• _PROMPT_
Using the data below, report how many lines hold the word "agent". Include nothing else in the reply.
** DATASET follows **
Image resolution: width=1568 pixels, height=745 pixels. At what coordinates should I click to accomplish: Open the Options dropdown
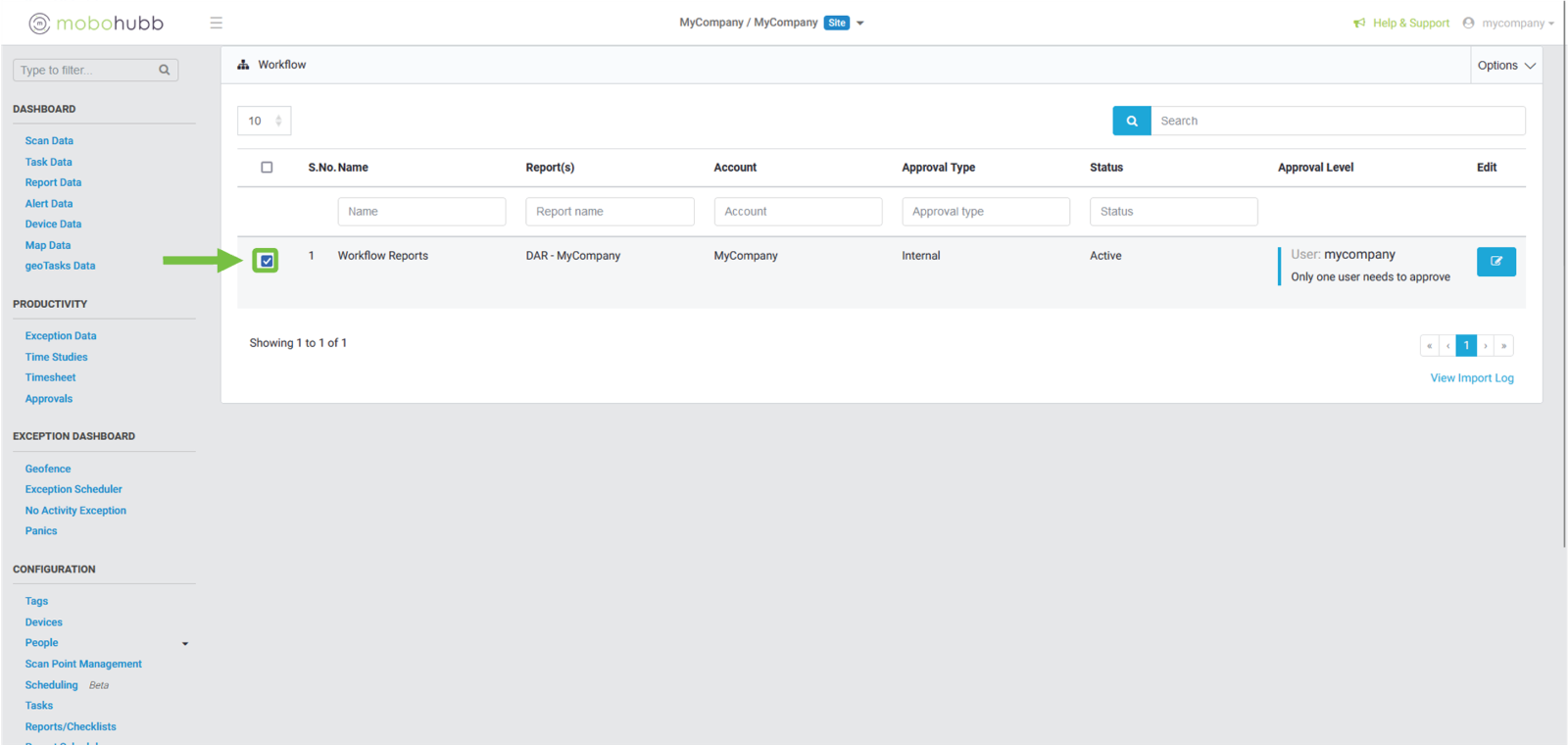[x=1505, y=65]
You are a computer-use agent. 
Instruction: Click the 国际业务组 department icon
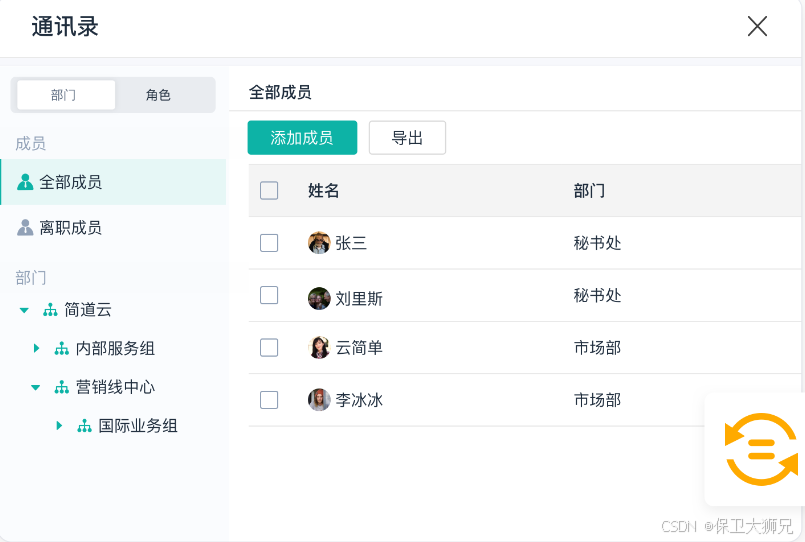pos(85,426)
** End of DATASET **
** DATASET follows **
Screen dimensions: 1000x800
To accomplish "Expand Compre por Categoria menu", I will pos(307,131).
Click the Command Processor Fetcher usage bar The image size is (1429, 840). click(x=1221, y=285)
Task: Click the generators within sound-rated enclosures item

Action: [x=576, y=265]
** End of DATASET **
** DATASET follows **
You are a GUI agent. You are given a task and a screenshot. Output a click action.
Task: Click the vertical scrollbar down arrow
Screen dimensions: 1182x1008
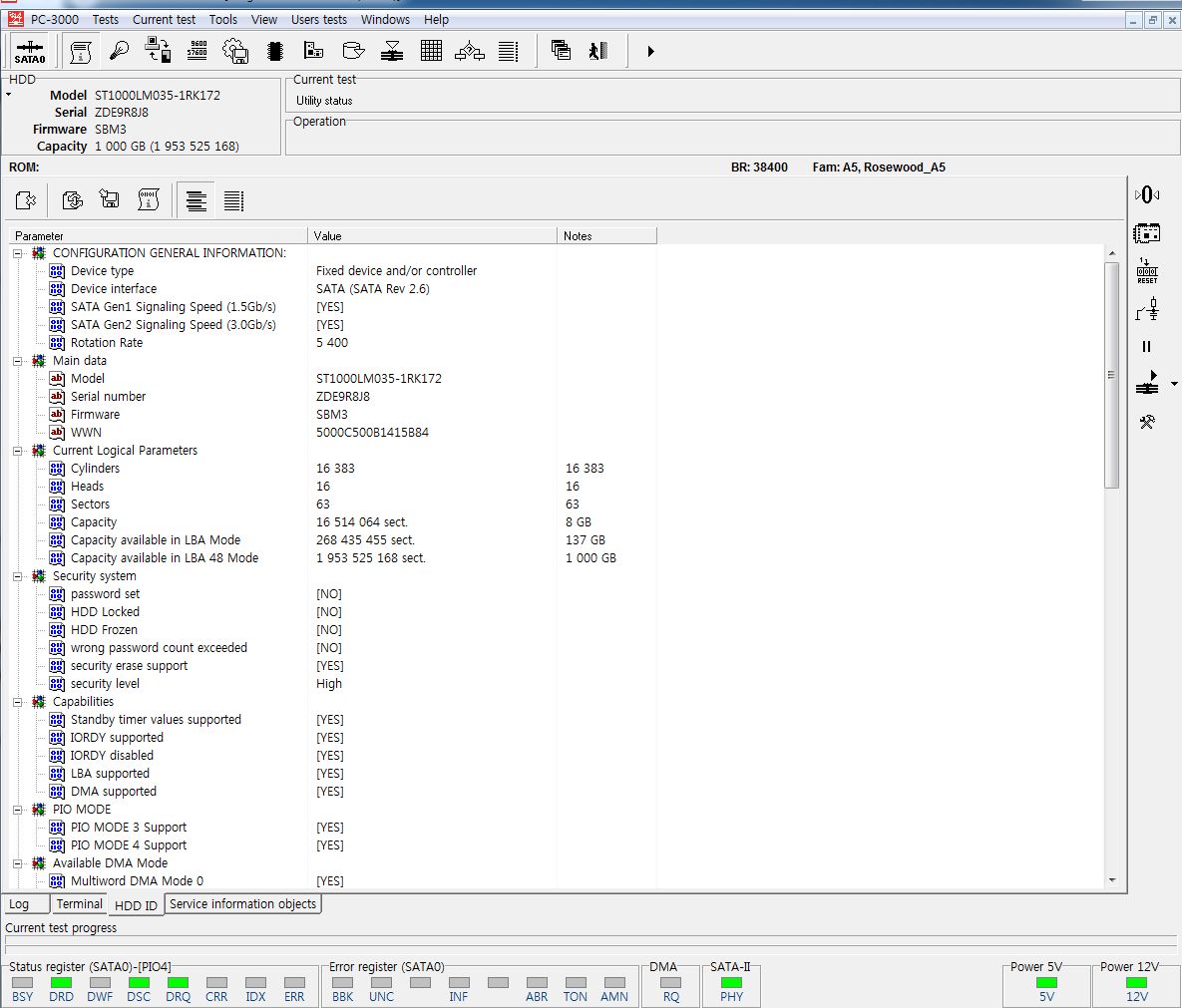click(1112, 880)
** End of DATASET **
• _EXERCISE SOLUTION_
2